* **Goal**
Copy the lines from the one containing "Click the Klik Disini verification link" through the one containing "[x=872, y=151]", including both, and leave out the pictures.

* **Entries shown**
....

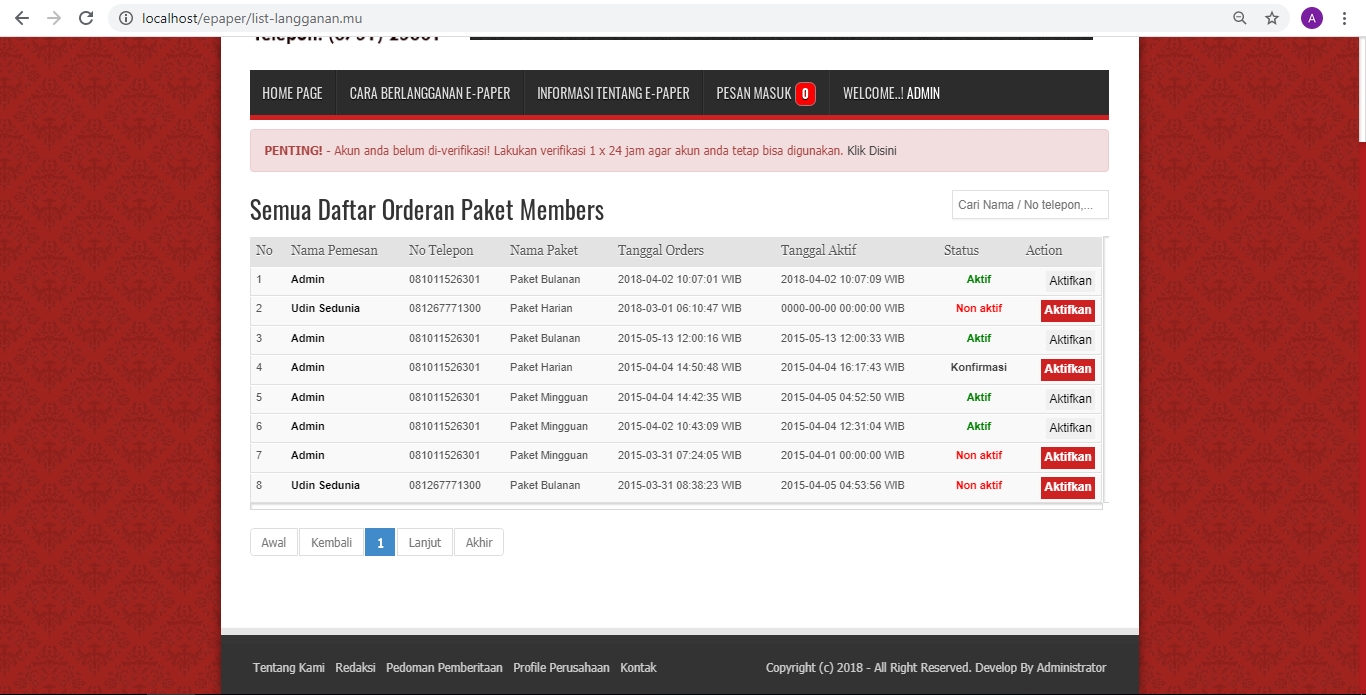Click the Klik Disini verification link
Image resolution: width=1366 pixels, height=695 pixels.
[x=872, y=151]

....

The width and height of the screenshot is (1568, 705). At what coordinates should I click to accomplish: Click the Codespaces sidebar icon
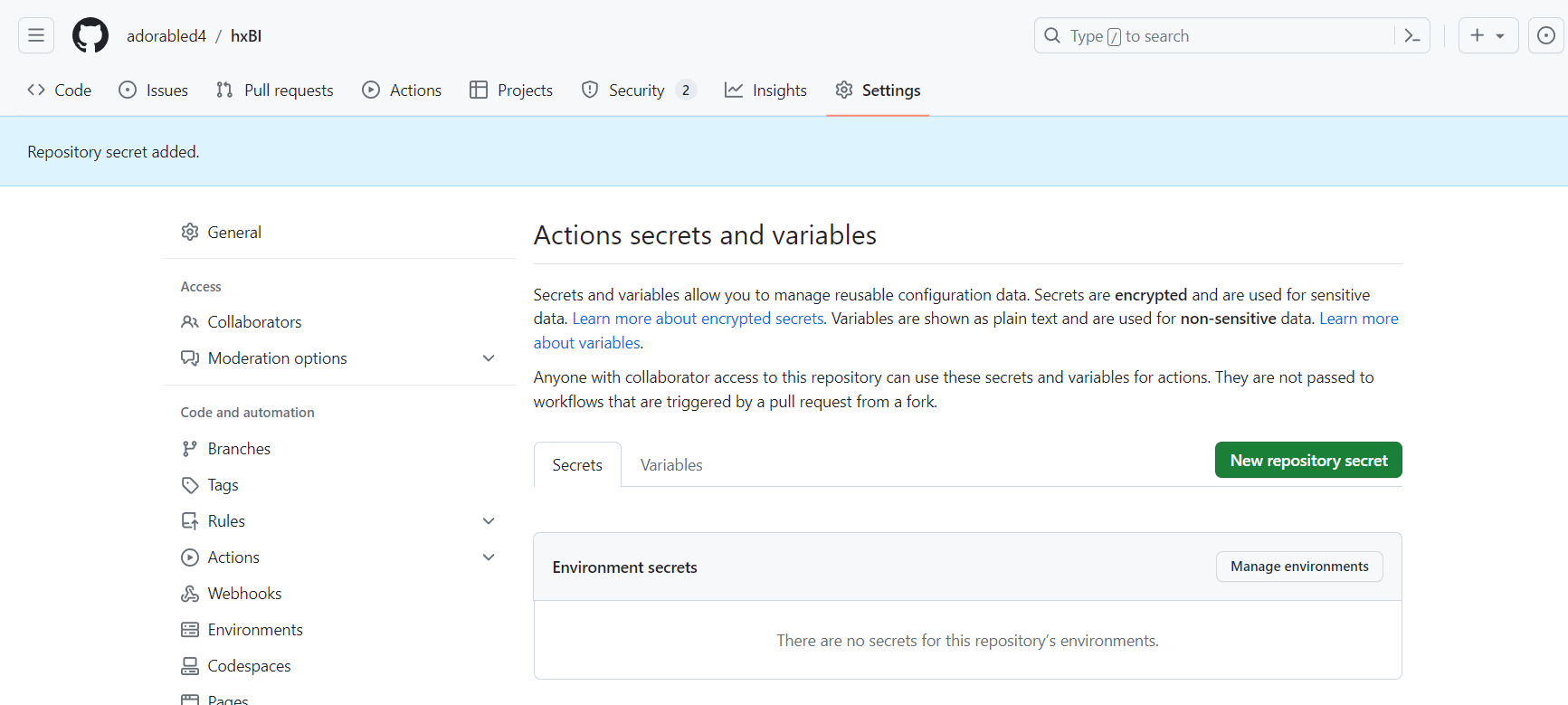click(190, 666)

....

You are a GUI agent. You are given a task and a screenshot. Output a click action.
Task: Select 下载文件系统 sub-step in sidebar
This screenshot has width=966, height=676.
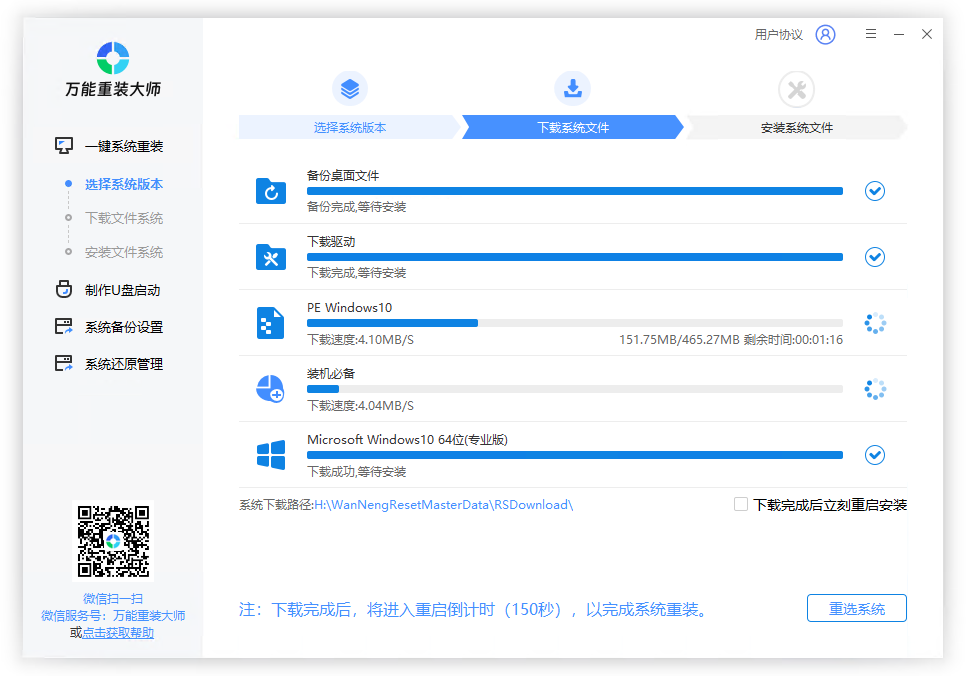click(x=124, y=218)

....

* **Result of this task**
Click the Klik Disini verification link
Image resolution: width=1366 pixels, height=695 pixels.
[x=872, y=151]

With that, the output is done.